The Nokia 8850 is a mobile phone handset manufactured by Nokia. It was a light alloy-bodied enhanced version of Nokia 8210 model with slider protection of the keypad and white lighting of the keypad and screen. The 8850 is considered to be an un-repairable phone, thus resulting in very few active handsets in the market. Today it remains a collector's item. It also came in gold. It was introduced as a successor of an earlier model, the Nokia 8810.

It was succeeded by the Nokia 8910, which was released in 2002.

==Memory==
The phone's memory can store up to 250 names and 50 calendar notes. SMS messages can only be stored on the SIM card.

==Call management==
The phone has a speed dial feature in which the user can assign a name to 8 of the keys of the keypad. Voice dialing can also be used by assigning up to 8 voice tags to names. Dialed, received and missed calls are all logged. Contacts can be added to one of five groups that can have different logos and ringtones.

==Messaging==
The phone uses SMS (Short Message Service) with T9 predictive text input, with support for major European languages. Asian version firmware features PinYin text input which enables Chinese words to be typed and sent.

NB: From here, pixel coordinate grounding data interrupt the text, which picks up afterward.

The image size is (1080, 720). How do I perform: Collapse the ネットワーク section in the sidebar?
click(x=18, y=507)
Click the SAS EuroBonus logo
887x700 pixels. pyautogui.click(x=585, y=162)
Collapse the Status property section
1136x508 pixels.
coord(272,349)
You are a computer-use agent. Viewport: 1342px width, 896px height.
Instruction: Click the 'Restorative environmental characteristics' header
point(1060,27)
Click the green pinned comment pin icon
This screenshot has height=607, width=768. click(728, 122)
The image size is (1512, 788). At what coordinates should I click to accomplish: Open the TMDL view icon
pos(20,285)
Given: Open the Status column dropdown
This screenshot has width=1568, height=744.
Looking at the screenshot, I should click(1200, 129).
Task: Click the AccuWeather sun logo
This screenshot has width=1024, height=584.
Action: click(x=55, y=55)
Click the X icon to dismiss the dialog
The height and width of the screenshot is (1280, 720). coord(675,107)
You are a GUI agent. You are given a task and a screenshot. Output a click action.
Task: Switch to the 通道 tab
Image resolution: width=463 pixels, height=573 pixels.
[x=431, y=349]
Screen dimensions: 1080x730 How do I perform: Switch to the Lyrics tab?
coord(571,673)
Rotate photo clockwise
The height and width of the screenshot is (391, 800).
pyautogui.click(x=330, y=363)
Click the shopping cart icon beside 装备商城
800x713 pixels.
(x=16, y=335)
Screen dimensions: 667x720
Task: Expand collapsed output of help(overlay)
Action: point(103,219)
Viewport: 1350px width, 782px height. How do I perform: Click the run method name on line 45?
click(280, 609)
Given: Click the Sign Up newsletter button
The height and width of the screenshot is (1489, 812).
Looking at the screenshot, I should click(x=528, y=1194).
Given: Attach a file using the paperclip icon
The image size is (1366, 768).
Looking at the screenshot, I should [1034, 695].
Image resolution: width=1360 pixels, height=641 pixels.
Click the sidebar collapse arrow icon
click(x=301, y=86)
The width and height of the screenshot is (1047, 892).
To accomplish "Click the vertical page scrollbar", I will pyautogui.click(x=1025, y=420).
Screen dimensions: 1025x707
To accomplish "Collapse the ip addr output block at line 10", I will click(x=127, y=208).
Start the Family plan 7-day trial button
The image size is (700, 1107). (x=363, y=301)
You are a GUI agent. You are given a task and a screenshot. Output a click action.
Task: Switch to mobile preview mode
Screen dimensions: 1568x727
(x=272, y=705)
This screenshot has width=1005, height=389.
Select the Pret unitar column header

Messages can be up to 160 characters long. Compatible phones can send and receive picture messaging in Nokia standard Smart Messaging, not in later (universal) EMS. It could receive network operator logos and ringtones (up to five).

==Wireless transfer==
The phone features an infrared port on the lower left side which can be used to communicate with a compatible PC. As well as this, the infrared port can also be used to transfer names and phone numbers between compatible phones an addition to business card sending and receiving. Data is transferred at 9.6 kilobits per second (CSD).

==Other specifications==
The phone weighs 91 g (with a lithium battery) and had dimension of 100x44x17 mm. It has a white light blue tinted frontlit monochrome display (the keypad is also illuminated white) 96x64 pixels. The volume has 10 levels and is controlled via chrome button on the top left side of the phone. The base of the phone contains the charger and headset connector. The Nokia 8850 uses GSM 900/1800 and supports Extended GSM 900 band (EGSM) and can automatically switch between bands. The North American version, the Nokia 8890, had all the same features but a retractable antenna and GSM 900 and 1900 MHz bands. The phone has four games: Memory, Snake, Logic and Rotation.